---------- PROVIDED ENTRIES
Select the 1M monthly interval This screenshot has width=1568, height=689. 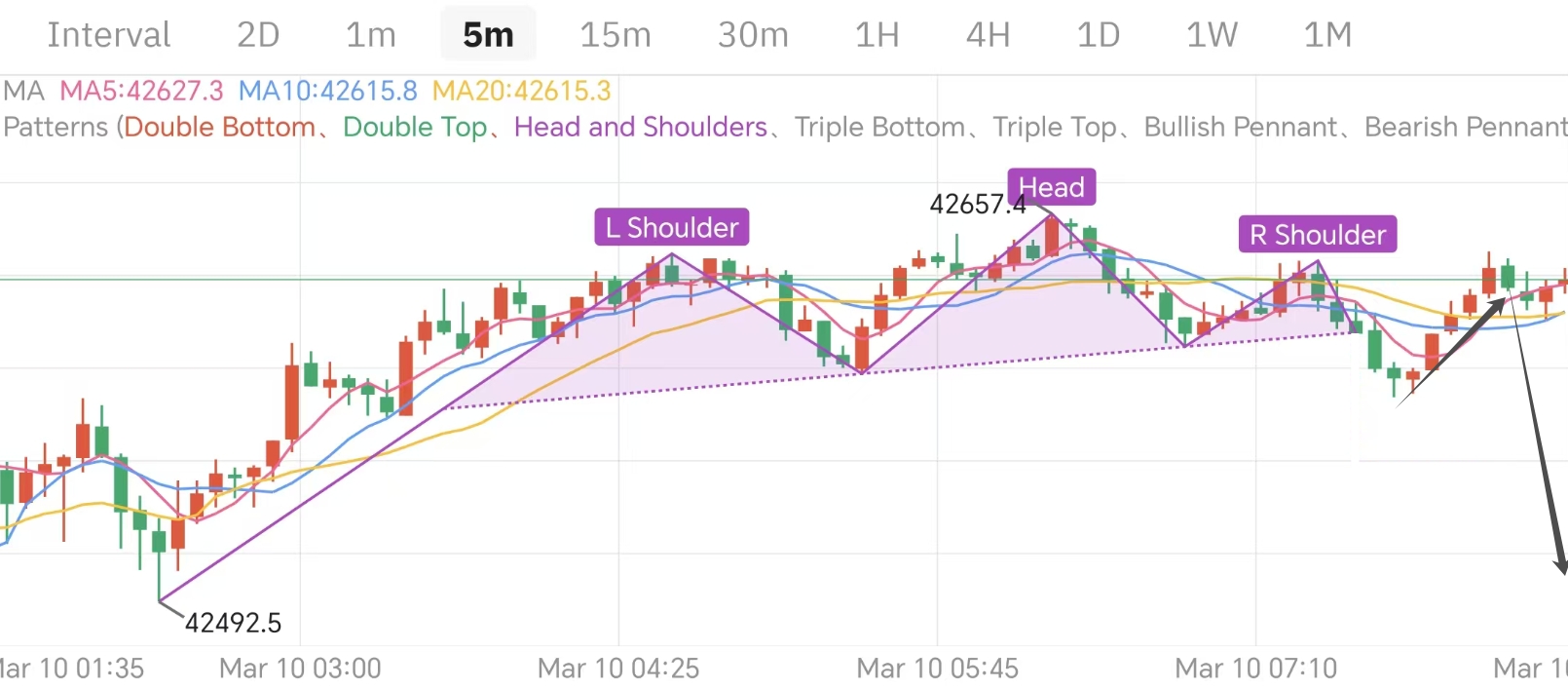(1326, 34)
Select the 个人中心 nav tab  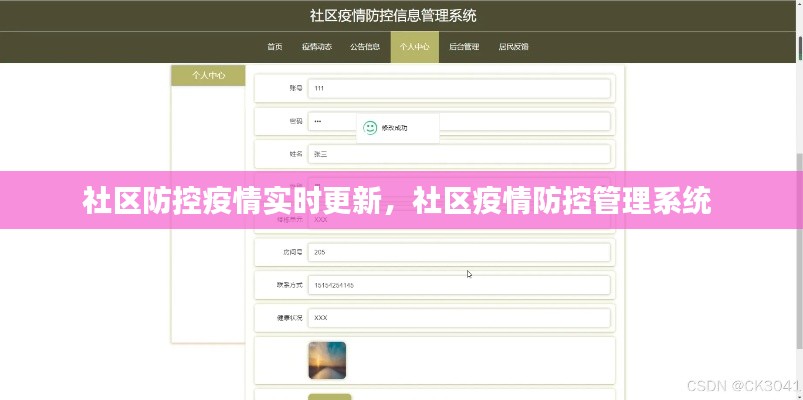coord(414,47)
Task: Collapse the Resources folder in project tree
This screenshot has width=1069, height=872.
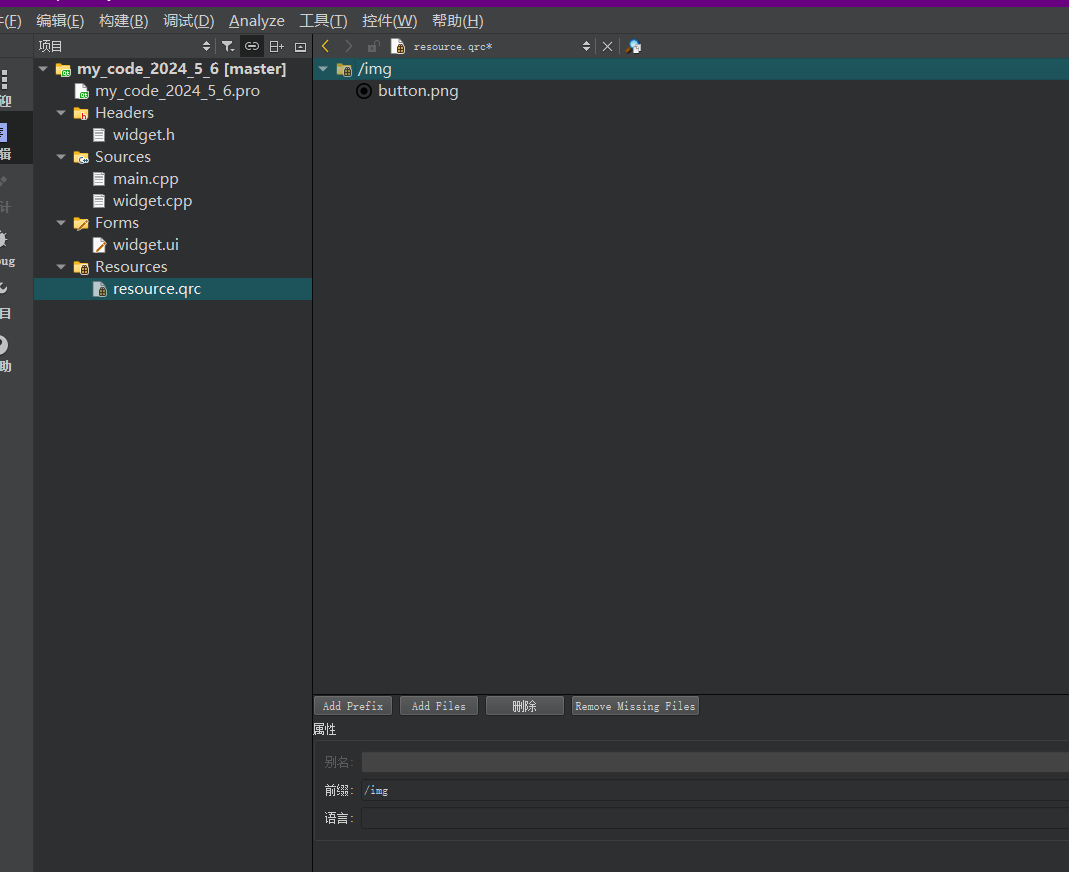Action: tap(62, 267)
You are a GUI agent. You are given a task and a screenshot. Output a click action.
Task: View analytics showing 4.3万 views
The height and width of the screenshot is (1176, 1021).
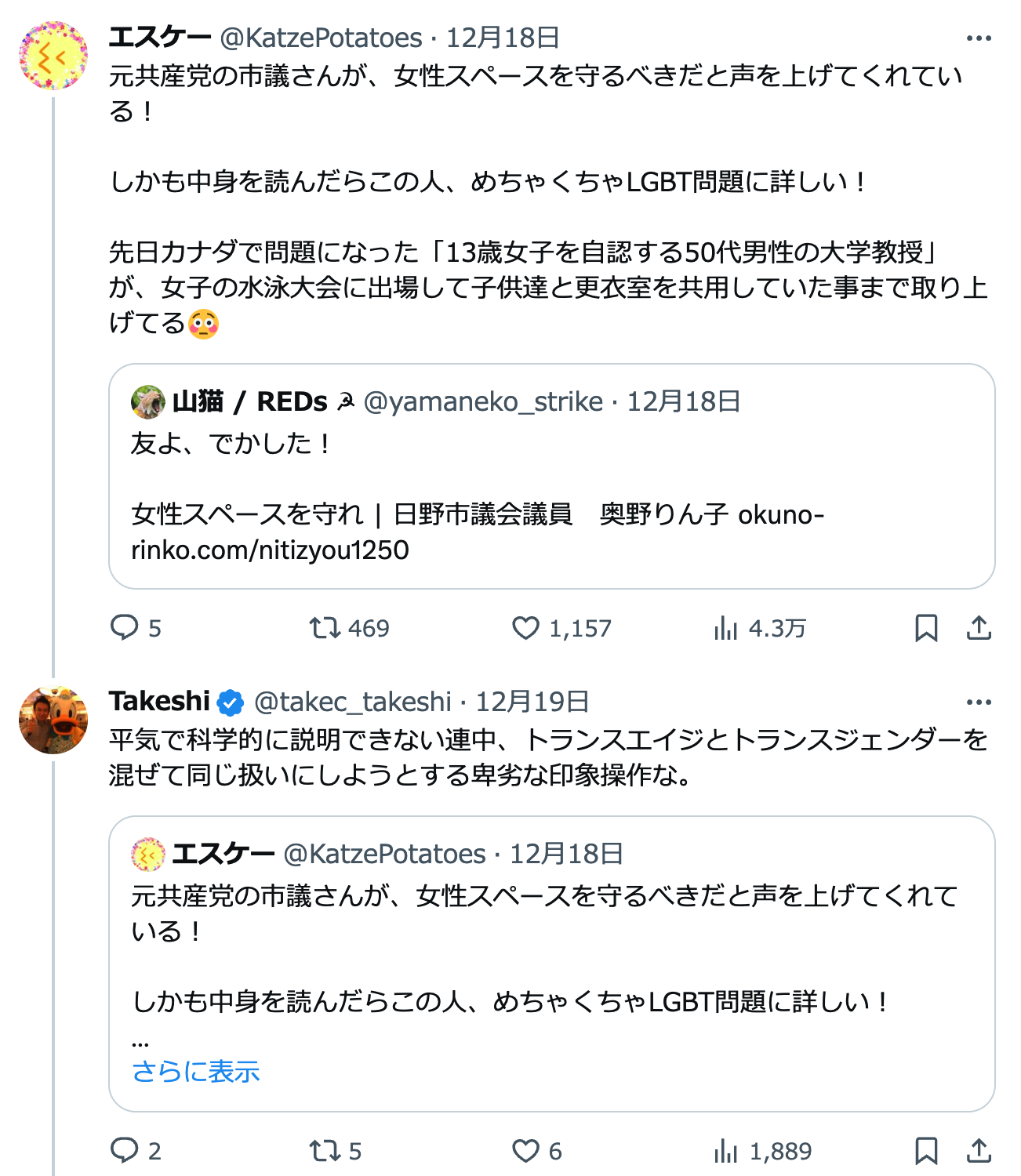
--------------------
In the entries above, find the line containing "This screenshot has width=1069, height=872.". Transcribe it and every later line to the end, exactly, and leave out the pictures.

This screenshot has width=1069, height=872.
Action: tap(62, 267)
You are a GUI agent. You are given a task and a screenshot. Output a click action.
Task: View analytics showing 4.3万 views
The height and width of the screenshot is (1176, 1021).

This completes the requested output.